Quanzhou, situated on the southeastern coast of East China's Fujian province, was an important harbor and the starting point on the Maritime Silk Road. Boats loaded with goods would shuttle back and forth between the ships and the wharves, already piled high with goods. After unloading items such as spices, ivory, pearls, hawksbill turtles, and rhinoceros horns, the ships would then take on silk, porcelain, tea, and Chinese arts and crafts before sailing back home.
In Quanzhou, there is a small coastal fishing village with its own unique traditions. The women there are famous for raising oysters, and for their business skills at local markets. Their habit of putting fresh flowers in their hair and their special ways of worship add scenic beauty and mystery to this part of the city.
The village is called Xunpu. It is about ten miles away from Quanzhou. Residents here make a living by fishing. The traditional folk customs of garments, weddings and festivals are well preserved. The original oyster shell house is brimming with a kind of fisher-folk atmosphere. The village has a reputation for 'Xunpu Women' and 'Xunpu Oyster Shell House'. People arrive at the village to take photographs, read literature about the place, and participate in fine arts making. The number of tourists to the place is increasing day by day.
Women in Xunpu village of Quanzhou City, southeast China's Fujian Province.
When arriving at Xunpu village, what catch the eyes of visitors first are the women. They may not be good-looking, but their hairdo is unique and attracts the curiosity of tourists.
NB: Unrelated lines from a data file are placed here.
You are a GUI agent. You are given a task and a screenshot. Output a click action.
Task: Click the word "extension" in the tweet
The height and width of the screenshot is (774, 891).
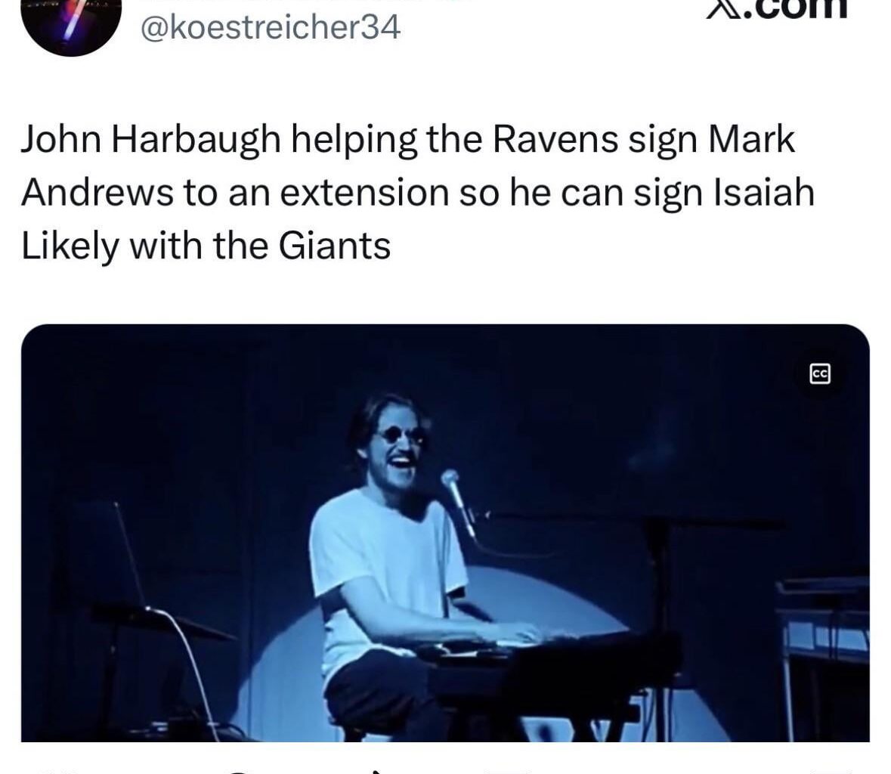coord(364,193)
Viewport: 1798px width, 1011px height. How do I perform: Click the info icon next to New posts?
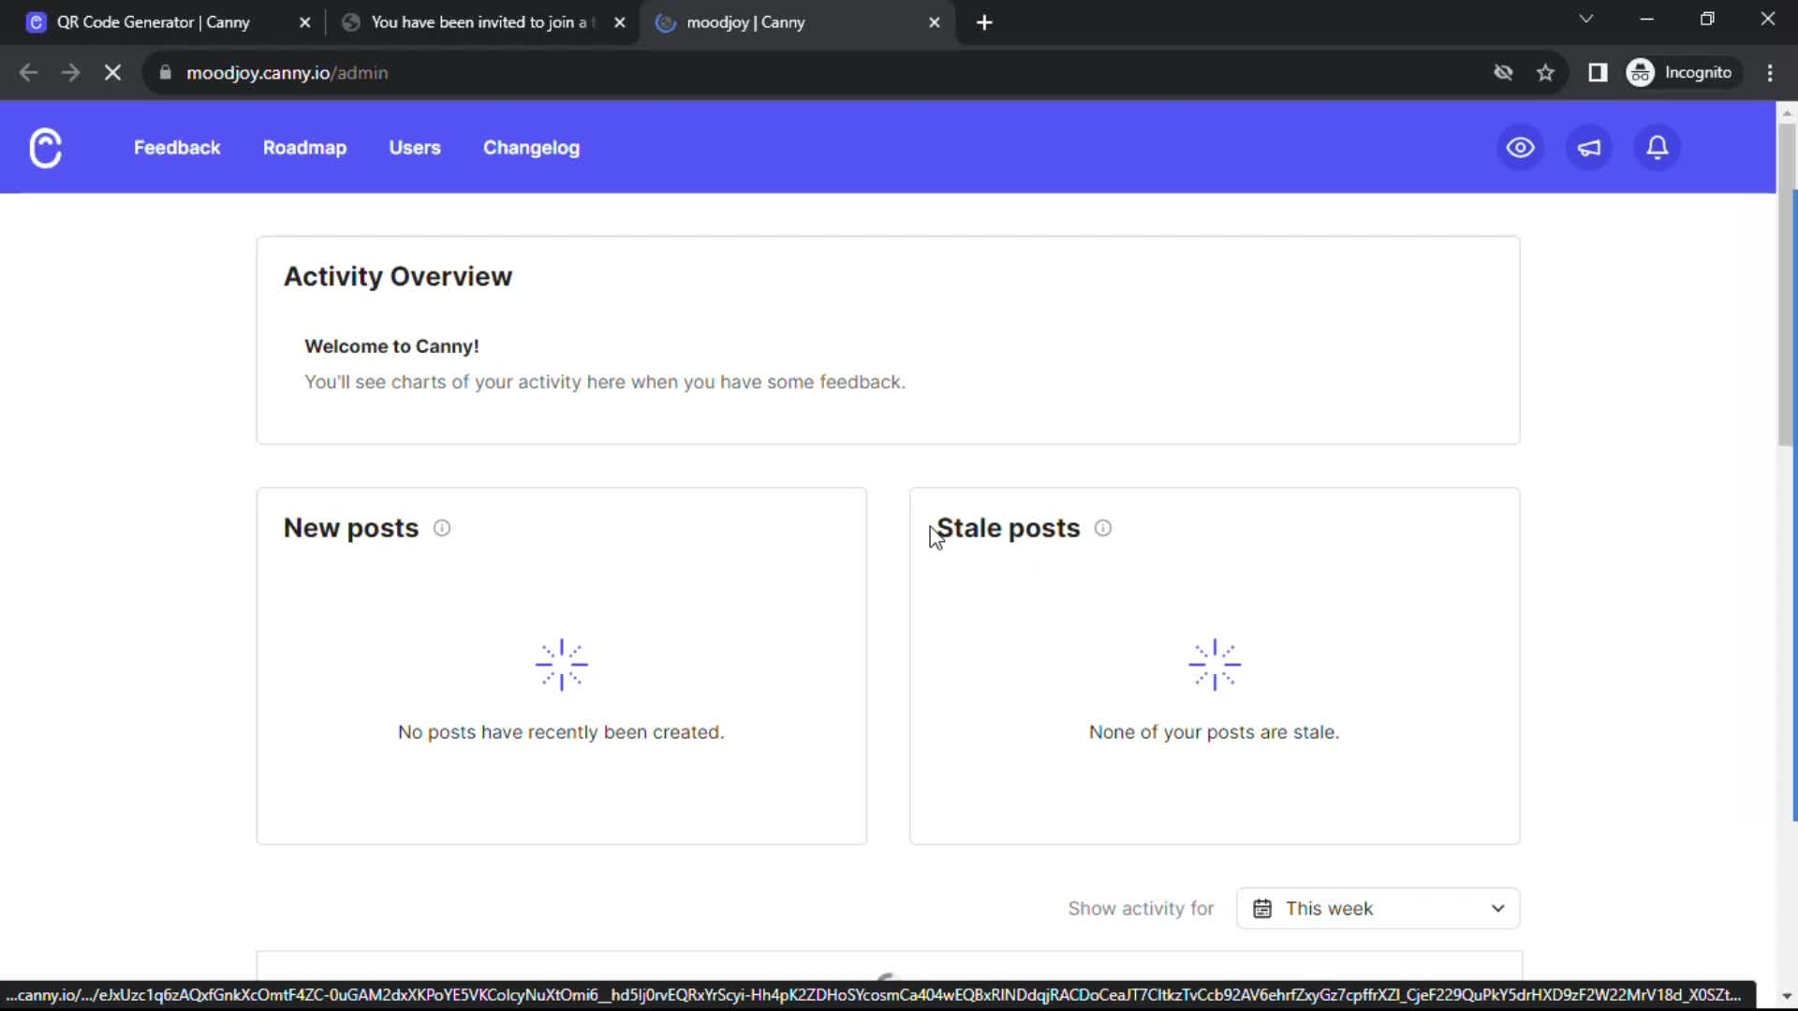pyautogui.click(x=441, y=528)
One or two circles of flowers are stuck into their heads with different colors and different kinds such as tulips and carnations. 68-year-old Huang Ronghui has been living in the village since his childhood. As director of the Seniors Association in this village, he explains to us that such hairdo is a symbolic sign of the woman there.
"Flowers have a natural meaning and such hairdo has been passed from generation to generation. When a woman gets married or gives birth to a baby, she is supposed to wear the flowers. The flowers are all fresh. In winter, the hairdo can last for 3 days while in summer it can last 2 days. When women sleep at night, they will put the garland into water to keep it fresh."
Every year, on the 23rd day of the third lunar month, said to be the birthday of Mazu, fishermen go to the Mazu temple to worship the goddess instead of going fishing. In this picture, women over the age of 60 worship their goddess, Mazu.
Xunpu women's hairdo is unique and attracts the curiosity of tourists. One or two circles of flowers are stuck into their heads with different colors and different kinds such as tulips and carnations.
When we arrived at the village, we found that people in the village were quite busy. They were all dressed in traditional clothing, and were preparing for the celebration of the sea goddess Mazu's birthday, which falls on the 23rd day of the third lunar month.
Mazu is the most worshipped sea goddess in China's costal areas, especially in the southeast and Taiwan islands. According to legend, originally named Moniang, Mazu was the daughter of Lin Yuan, the superintendent of Fujian in the early Northern Song Dynasty. Her name Moniang means "silent girl", because she didn't cry at birth. In her early teens, she began to burn incense and chant sutras. At the age of 16, she was given a bronze talisman by an immortal, and she then achieved Taoist success, becoming an immortal herself. As legend has it, she performed many magical feats. At 28, she ascended Meifeng Peak, where she became a divinity. After that, Moniang roamed about the country, rescuing and helping distressed fishermen at sea. Local fishermen built a temple in Moniang's hometown—Meizhou Island in Fujian, to pay respect to her. And she was honored as "Mazu".
Zhou Yumin, former mayor of Quanzhou, explains why Mazu is so significant to Quanzhou people.
"Heavenly Queen, or Mazu, is the sea goddess of protection of fishermen. Those who did business in ancient times frequently worshiped her. At that time, navigation facilities weren't well developed and it was difficult for people to struggle with the turbulent sea, which was very dangerous. They needed something to have faith in, which was Mazu."
Oyster Shell House
Every year, on the birthday of Mazu, there is a grand celebration to worship her in Xunpu village. The celebration lasts two to three days. Some middle-aged and elderly women dress up in red coats, black pants and flat coiled hair. These devout women burn incense to pay tribute to Mazu. This annual event has attracted people from all walks of life. 67-year-old Huang Liqing is a villager there. She often sets out to sea to catch oysters. She told us what she had prepared for this day.
"Tomorrow is Mazu's birthday. We prepared meat balls, various kinds of fish and shrimps. We hope Mazu will bless us with a safe life."
Believe it or not, such worship seems not to be in vain. There is a story saying once when some fishermen went fishing in the sea, their ship nearly sank. They shouted loudly and asked Mazu for help. After hours of struggle, they returned safely. 22-year-old Zhang Yumei is a college student from the village. Although she is exposed to modern society, she thinks that such a festival should be preserved.
"I think the worship reflects Mazu culture. It's a good way to communicate with people across the straits. Some people may think it is just simple superstition, but I prefer to take it as culture. When you see the scale of the celebrations, you can see it's a unique culture of our own."